I read this book for the Back to the Classics Challenge 2015.
Best Max Carrados Detective Stories – Ernest Bramah
It is a tribute to his imagination
and writing ability that Englishman Ernest Bramah (1868 - 1942) remains fairly
well-known as the author of the Kai Lung stories, artistically licensed as
narrated by a Chinese teller of tales.
Bramah’s Max Carrados
books are also well-regarded. The books are collections of short stories
starring a wealthy blind man, Max Carrados, one of whose hobbies, besides collecting
ancient Greek coins, was criminal investigation. This Dover reprint kicks off with the story that introduces Carrados and
his pompous sidekick the professional PI Louis Carlyle “The Coin of Dionysius.”
But a better story is the
second one “The Mystery of the Vanished Petition Crown.” A coin collector
himself, Bramah uses his own experience with coin dealers and coin auctions to write
this persuasive story. After finding the missing coin with supernatural
insight, Carrados tells us mortals how to do his method, as if Zeus were
instructing us dudes on how to become swans to attract the ladies:
[T]here is no form of villainy that I haven't
gone through in all its phases. Theoretically, of course, but so far as working
out the details is concerned and preparing for emergencies, efficiently and
with craftsman-like pride. Whenever I fail to get to sleep at night-rather
frequently, I'm sorry to say--I commit a murder, forgery, a robbery or what not
with all its ramifications ... the criminal mind is rarely original, and I find
that in nine cases out of ten that sort of crime is committed exactly as I have
already done it.
“The Holloway Flat
Tragedy” is a departure from the usual “inexplicable crime” story in that it
involves a murder, but its psychological insight is convincing and the twist is
quite satisfying. Other stories involves puzzling cases Louis Carlyle has
brought to involve nutty but all too human behavior such as “The Ghost at Massingham Mansions” or “The Mystery of the Poisoned Dish of
Mushrooms,” or the unique “ The
Disappearance of Marie Severe,” which includes tough smacks at Christian
Science and its obnoxious American proponents.
The
appeal of the stories is that an
attention to detail and robust characters contribute to an air of
verisimilitude. Also attractive are the Edwardian interjections “egad” and “pshaw”
not to mention turns of phrase like “But, for all that, I feel devilishly bad.”

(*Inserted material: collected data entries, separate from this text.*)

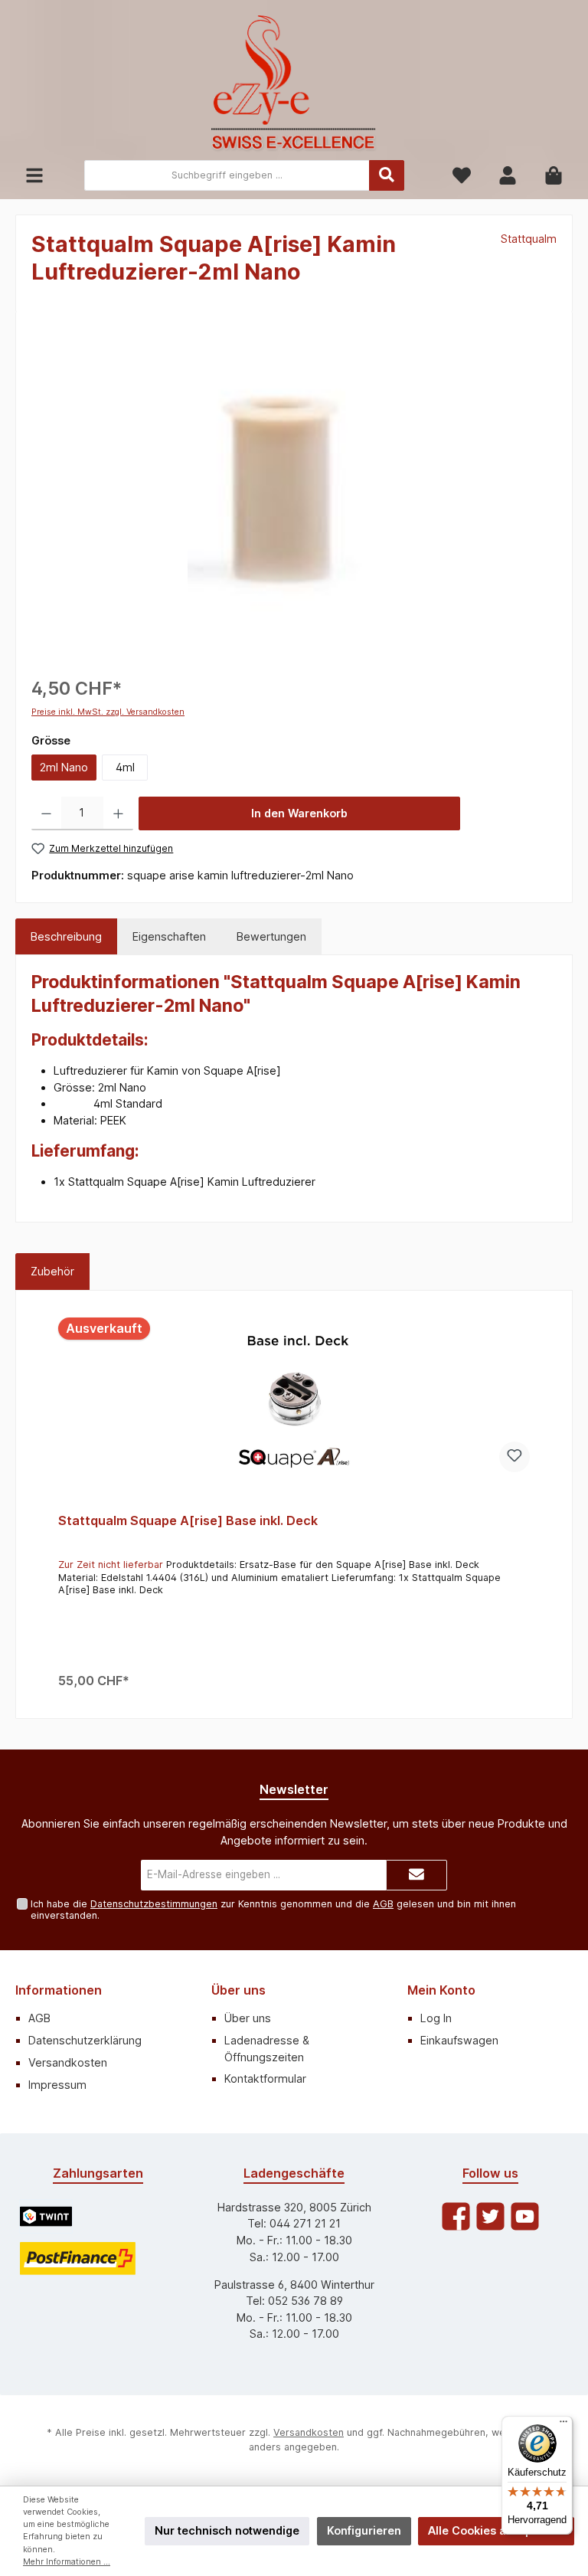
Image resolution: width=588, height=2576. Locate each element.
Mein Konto (441, 1990)
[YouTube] (525, 2216)
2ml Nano (64, 767)
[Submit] (416, 1875)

This kind of Dickensy turn,
a reader likes or doesn’t like, I suppose:
Mr
Carlyle had no difficulty in discovering the centre of interest in the
basement. Sir Benjamin was expansive and reserved, bewildered and decisive,
long-winded and short-tempered, each in turn and more or less all at once. He
had already demanded the attention of the manager, Professor Bulge, Draycott
and two underlings to his case and they were now involved in a babel of inutile
reiteration. The inquiry agent was at once drawn into a circle of interrogation
that he did his best to satisfy impressively while himself learning the new
facts.
“A babel of inutile
reiteration.” It’s been a long time since I felt that rush of a
thirteen-year-old reader, that buzz a reading kid gets from seeing new words
deployed in new ways, usually in Sherlock Holmes stories. Plus, “a babel of
inutile reiteration” perfectly describes too many meetings that, because I am a
sinner, I am compelled to attend….
I don’t think the more
far-fetched stories are any more far-fetched than a Sherlock Holmes story such
as “Speckled Band.” Some points test skepticism. Max
Carrados has supernaturally sensitive
finger-tips, so he can read the headlines and even some of the 12-point in an
ordinary newspaper. Ink is raised on the rough paper of a newspaper, don’t you
know? Carrados’s super-sharp sense of temperature
changes, hearing, taste and smell also allow him to gather clues out of the ken
of us seeing folk. His disability is no barrier to excellence.
I
unearthed this book on the recommendation of George Orwell. In the essay “GoodBad Books” he cites Ernest Bramah by name as the writer of “[a] type of book which we hardly seem to produce in
these days, but which flowered with great richness in the late nineteenth and
early twentieth centuries, is what
Chesterton called the "good bad book": that is, the kind of book that has no literary pretensions
but which remains readable when more
serious productions have perished.” The Max Carrados
stories have remained in print for about a century by now and at present are available
in various electronic formats (and free at Project Gutenberg). What better
proof that they have stood the test of time?